2. Stylus caching and gas pricing

  • Stylus gas pricing model Unlike standard EVM gas pricing, Stylus pricing follows a multi-dimensional cost model, incorporating:
    • Ink cost (memory and execution cost)
      • Measure in Ink units (Stylus's equivalent of computational gas).
      • Ink pricing varies based on execution complexity, memory usage, and computation steps.
      • Complex WASM operations consume more Ink, directly impacting execution costs.
    • Opcode pricing
      • WASM instructions are assigned individual execution costs similar to EVM opcodes.
      • Heavy computation opcodes are priced higher.
      • Cheap opcodes (e.g., simple arithmetic, bitwise operations) have minimal costs.
    • Host I/O pricing
      • Stylus introduces fine-grained pricing for different I/O calls:
        • Storage read/writes: Priced based on access pattern and data size.
        • Precompile calls: Stylus-specific precompiles have fixed execution costs.
        • External calls to EVM contracts: Encapsulated within ArbOS transaction handling, with additional gas considerations.

Stylus caching

Stylus contracts leverage an advanced caching system to minimize execution overhead within ArbOS:

  • LRU (Least Recently Used) caching: Keeps the most recently accessed Stylus contracts in memory for fast execution.
  • Persistent long-term caching: Caching for selected contracts may occur across blocks based on an economic auction model.
  • Init costs and execution pricing: Instead of a flat gas cost, Stylus contracts have dynamic execution costs based on WASM complexity.

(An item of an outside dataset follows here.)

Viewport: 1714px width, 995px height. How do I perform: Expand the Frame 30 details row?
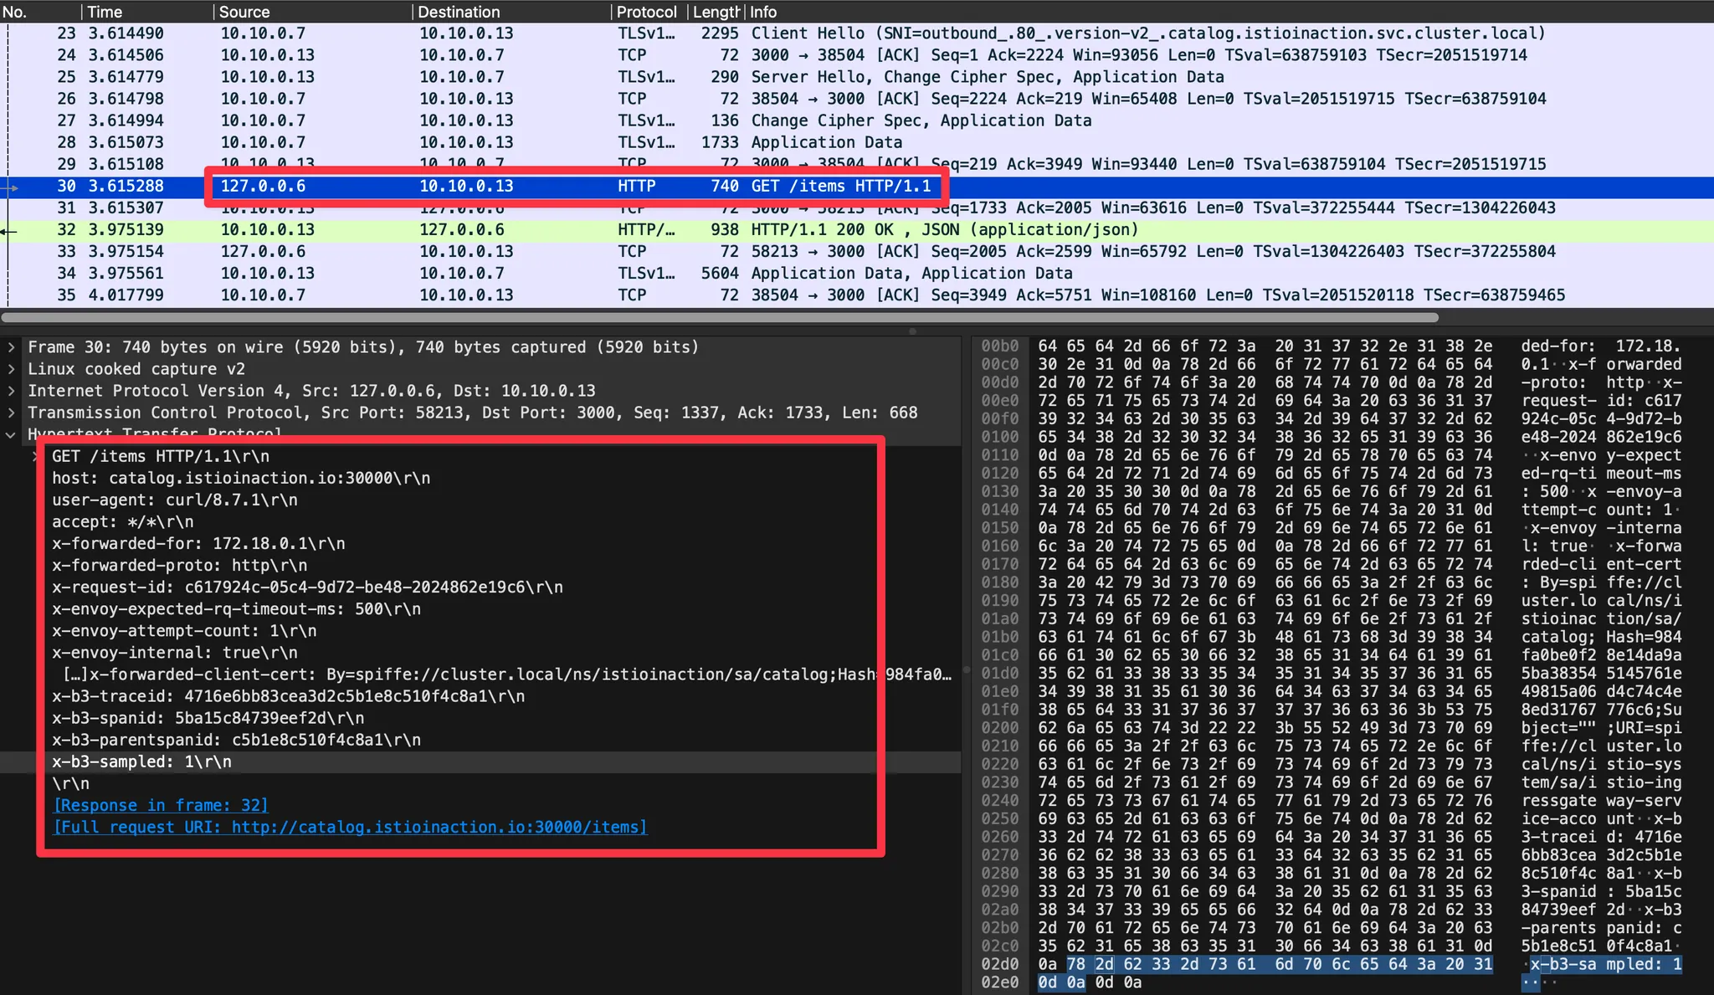[x=11, y=347]
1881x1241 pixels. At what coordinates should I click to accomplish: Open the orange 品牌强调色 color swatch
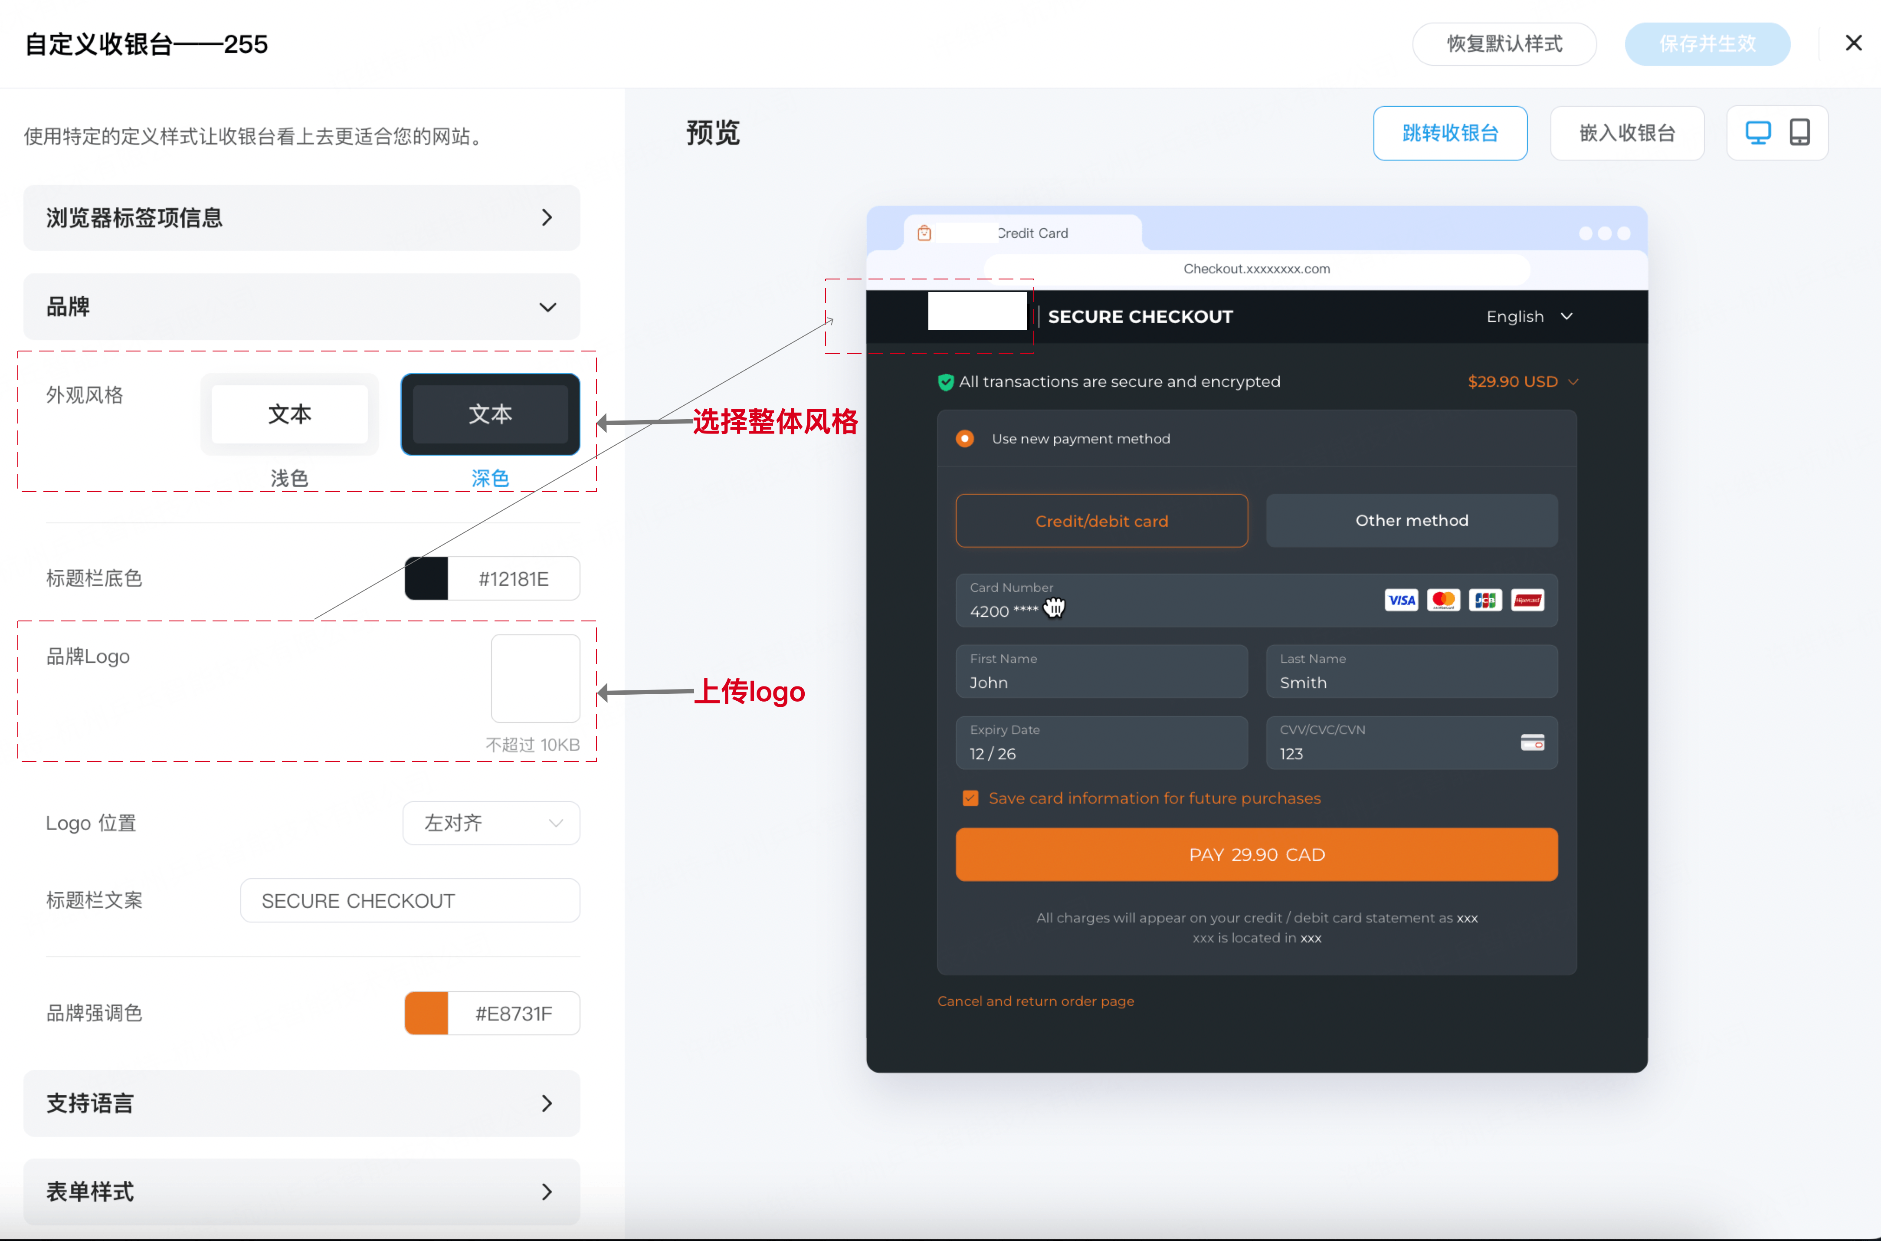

ArbOS maintains pricing parameters (initCost, cachedCost) that are adjusted based on future WASM execution optimizations.

3. Interaction with ArbOS and Geth

Execution StageHandled By
Transaction submissionGeth (identifies target contract)
Stylus executionArbOS (switches to WASM runtime)
Host I/O callsArbOS (handles storage, call data, context retrieval)
State commitmentGeth and ArbOS (finalizes updates, commits to state)

4. Go-WASI and co-threads in Stylus execution

ArbOS executes Stylus contracts using Go-WASI, a WASM-compatible runtime with custom optimizations for Arbitrum. Key features include:

  • Memory management: WASM modules execute in a sandboxed environment with strict memory allocation policies.
  • Co-threads for efficient execution: Instead of traditional synchronous execution, Stylus employs co-threading, enabling lightweight task switching and parallelism where possible.
  • Deterministic execution: Ensures that Stylus contracts remain fully deterministic and compatible with Ethereum's consensus model.

These optimizations make Stylus an extremely efficient execution environment, capable of outperforming the EVM while maintaining security and compatibility with Ethereum's state model.